A graph query language is a programming language designed to retrieve and manipulate data stored in a graph database. The rise in popularity of these databases—across applications in knowledge graphs, biology, and the semantic web—comes from the simple fact that much of the world’s data is naturally interconnected. This means that a lot of data is naturally represented as a graph, where nodes represent entities and edges encode relationships between the entities.
Think of, for example, a social network that encodes who follows who on a social media platform, where these people were born, and where they currently live. Traditional relational query languages, which think of this data as tables, are not designed to make it easy to query connections in the data. Graph query languages care about such connections right from the start. They see the data as nodes representing entities (people and cities) and edges encoding relationships (who follows who, who was born where, and who lives where).
A graph database with node identifiers: Sean, Sid, Demi, Pat, Berkeley, Pittsburgh; edge identifiers: e1, e2,..., e9; and edge labels: follows, born, lives.

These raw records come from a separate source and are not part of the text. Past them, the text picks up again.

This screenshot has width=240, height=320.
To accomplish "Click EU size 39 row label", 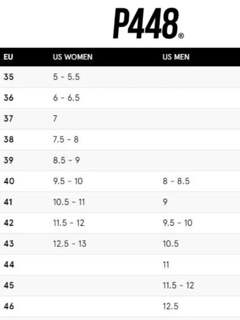I will [9, 160].
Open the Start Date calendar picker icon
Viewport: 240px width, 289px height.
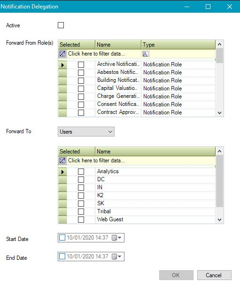pyautogui.click(x=115, y=238)
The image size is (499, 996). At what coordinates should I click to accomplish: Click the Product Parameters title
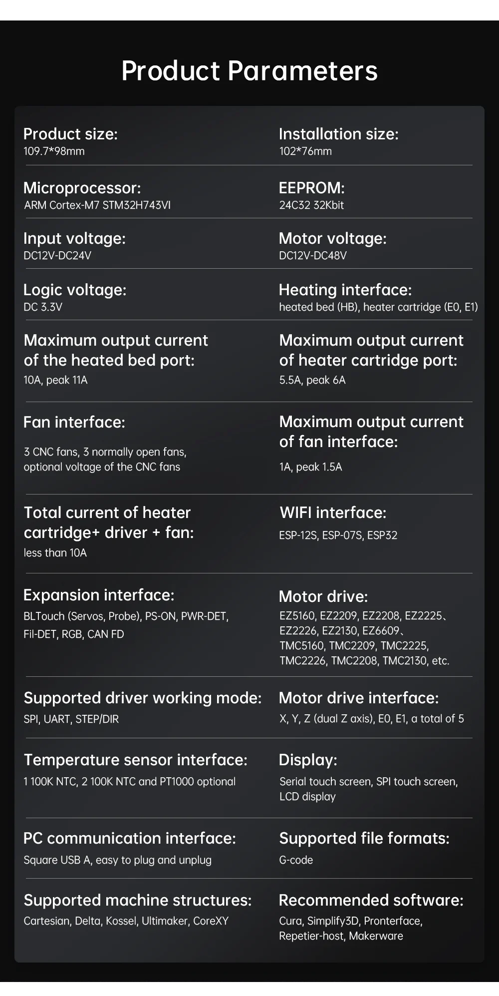pos(250,70)
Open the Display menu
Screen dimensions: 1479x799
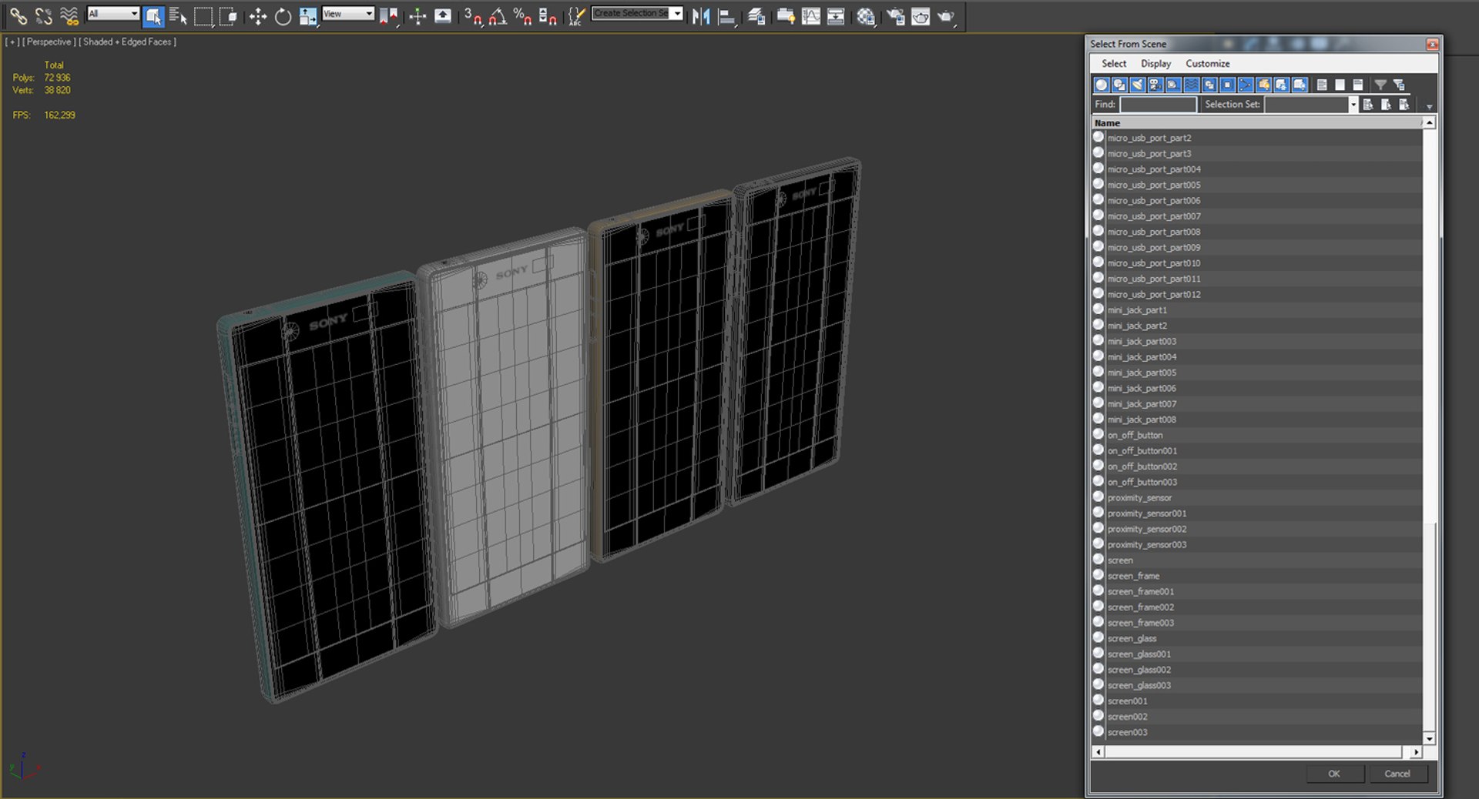(1155, 64)
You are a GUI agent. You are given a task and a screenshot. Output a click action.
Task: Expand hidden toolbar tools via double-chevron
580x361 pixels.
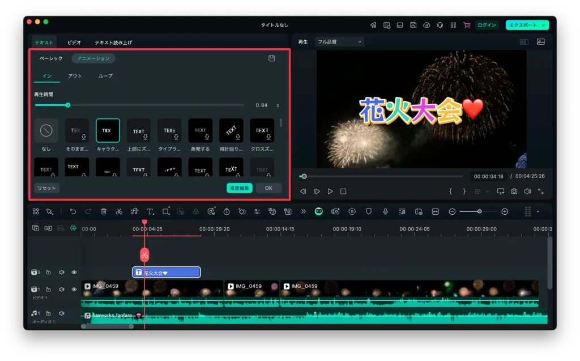(x=302, y=211)
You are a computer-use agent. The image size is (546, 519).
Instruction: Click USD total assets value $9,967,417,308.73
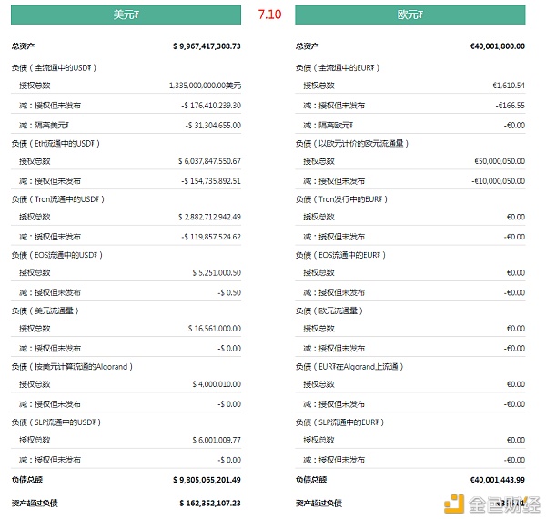(x=207, y=46)
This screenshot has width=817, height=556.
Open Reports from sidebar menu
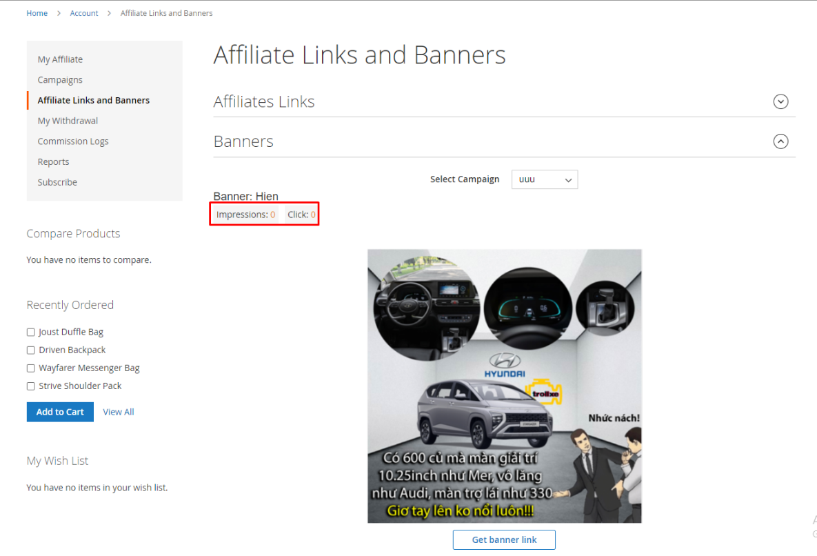(53, 161)
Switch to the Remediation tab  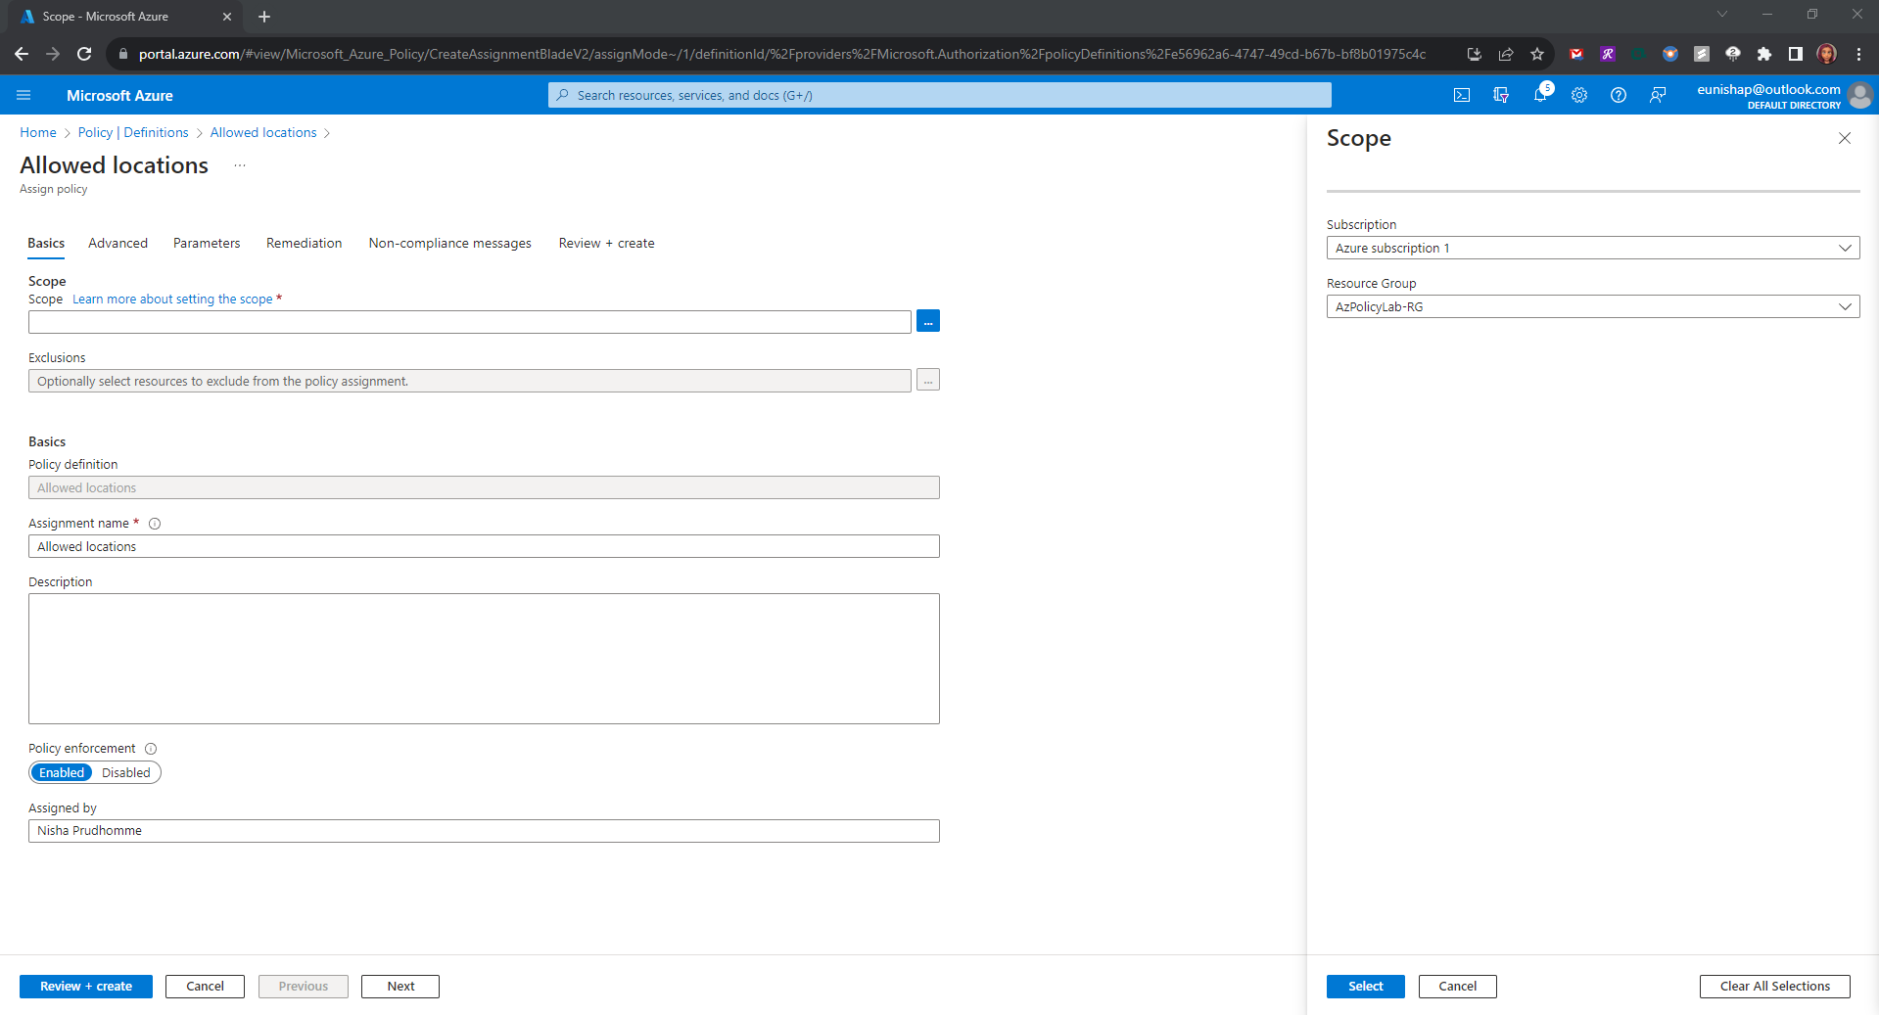(x=304, y=243)
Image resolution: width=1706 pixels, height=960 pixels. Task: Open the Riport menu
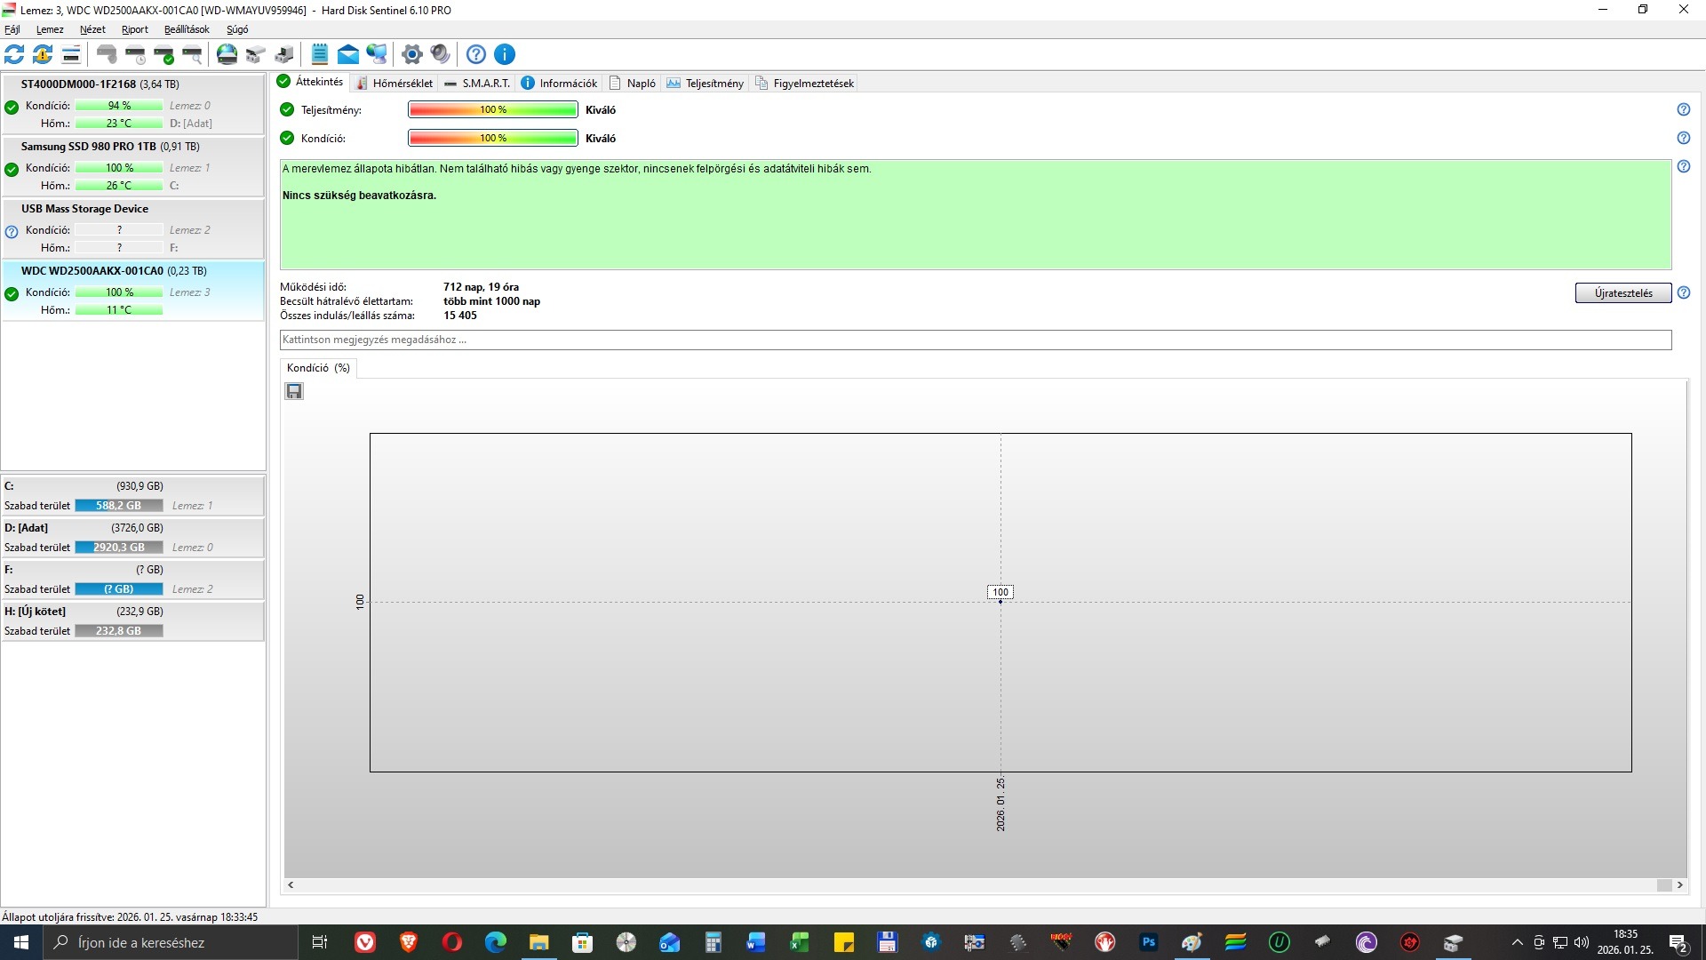point(135,29)
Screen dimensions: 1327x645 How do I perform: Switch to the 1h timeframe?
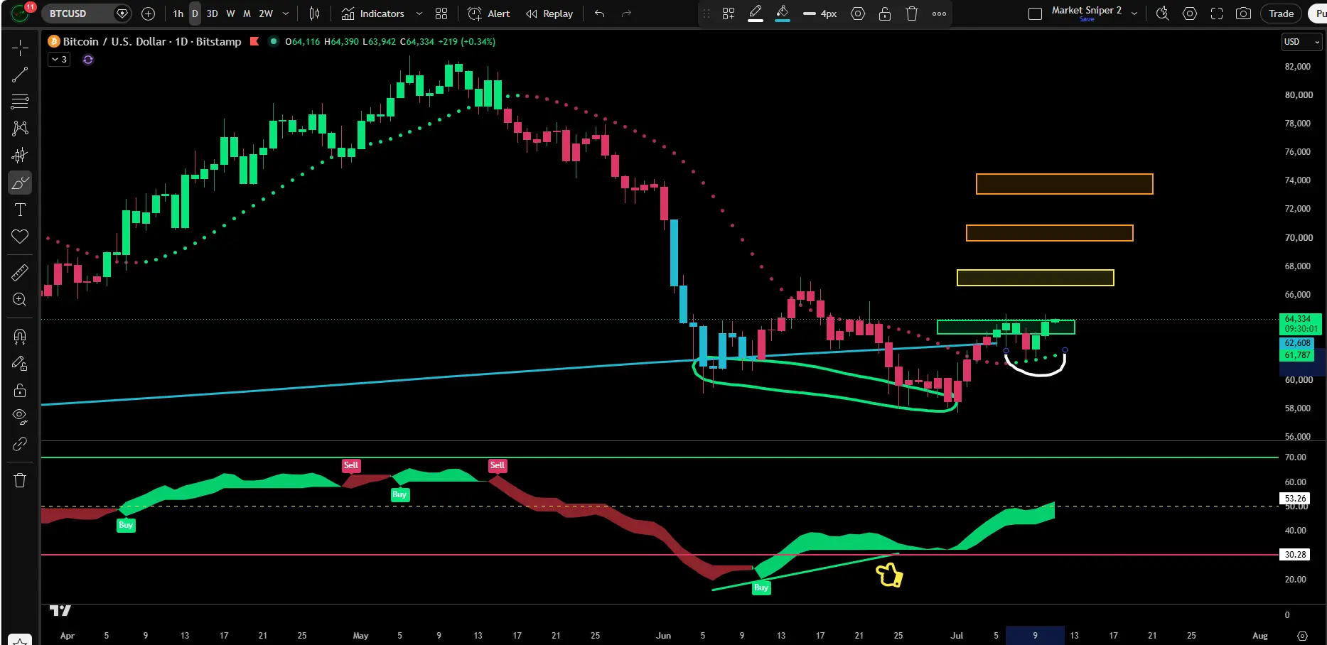point(178,13)
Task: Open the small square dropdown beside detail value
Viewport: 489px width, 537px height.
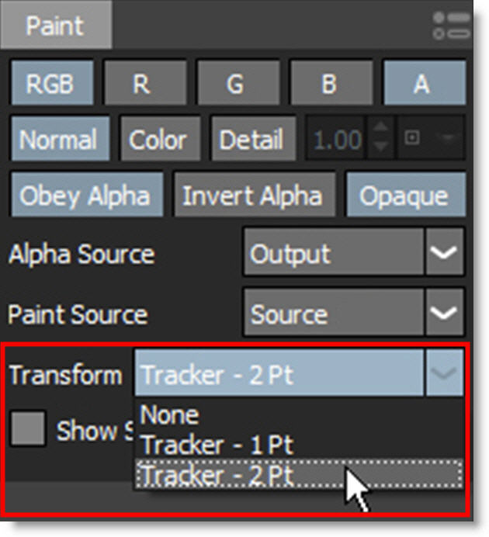Action: pos(430,140)
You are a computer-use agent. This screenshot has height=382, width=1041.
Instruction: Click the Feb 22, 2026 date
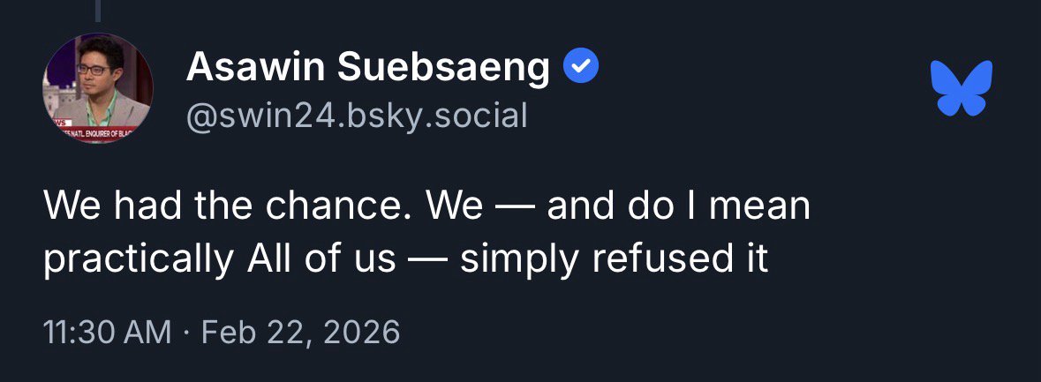click(x=300, y=332)
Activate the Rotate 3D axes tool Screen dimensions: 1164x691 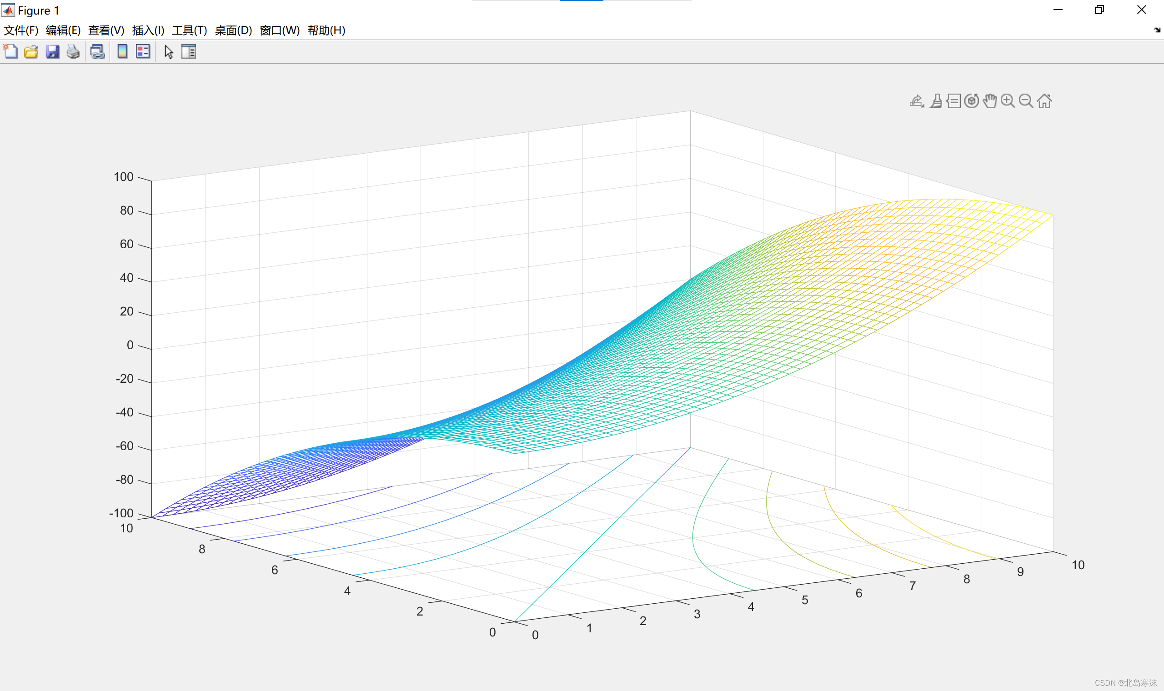tap(971, 101)
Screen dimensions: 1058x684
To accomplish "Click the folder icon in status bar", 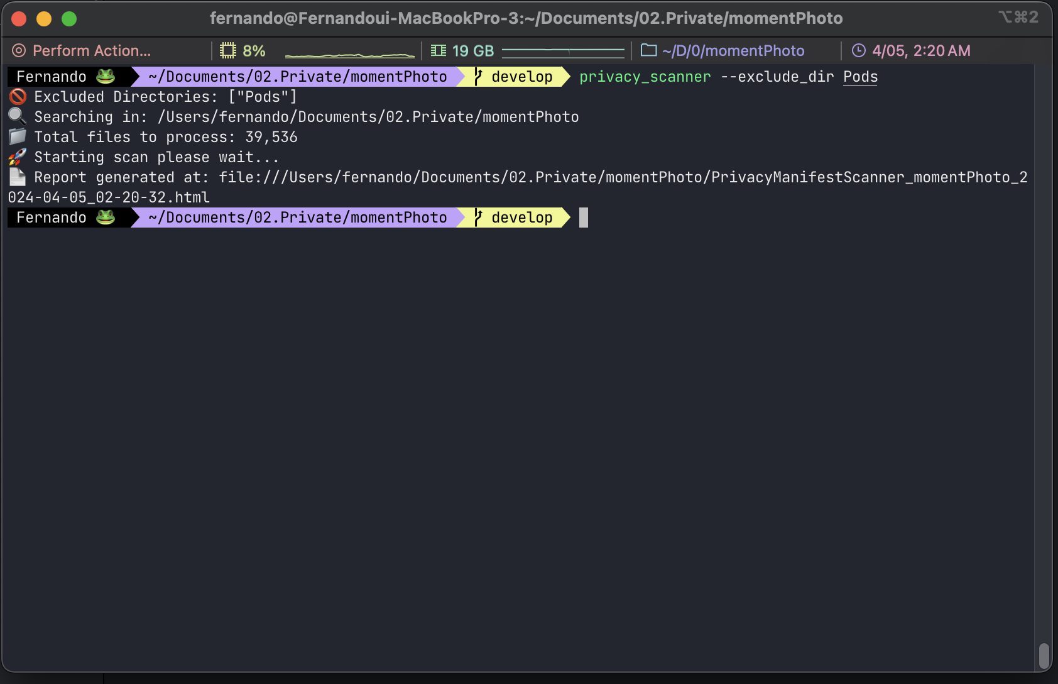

A major difference between current graph languages and traditional relational languages is that the former make it easy to return flexible-length paths, which is useful in scenarios where you want to trace connections, such as journalists mapping relationships in investigative journalism or analysts tracking funds in fraud investigations. This is a lot harder in some traditional relational languages, where the user must specify multiple joins explicitly and potentially recurse over these.
The complexity in graph databases is in finding graph patterns, i.e., a graph-structured query is matched against the graph database. One of the most fundamental patterns is a path query. A path query is a query of the form P = x →* y. Here, x and y are variables, and query P extracts all pairs of nodes such that there is a path in the graph database between them. More generally, a regular path query (RPQ) P = x →⍺ y specifies that the relationship on the path match the regular expression ⍺. Restricting ⍺ to be a regular expression enables path concatenation, union, and other nice operations.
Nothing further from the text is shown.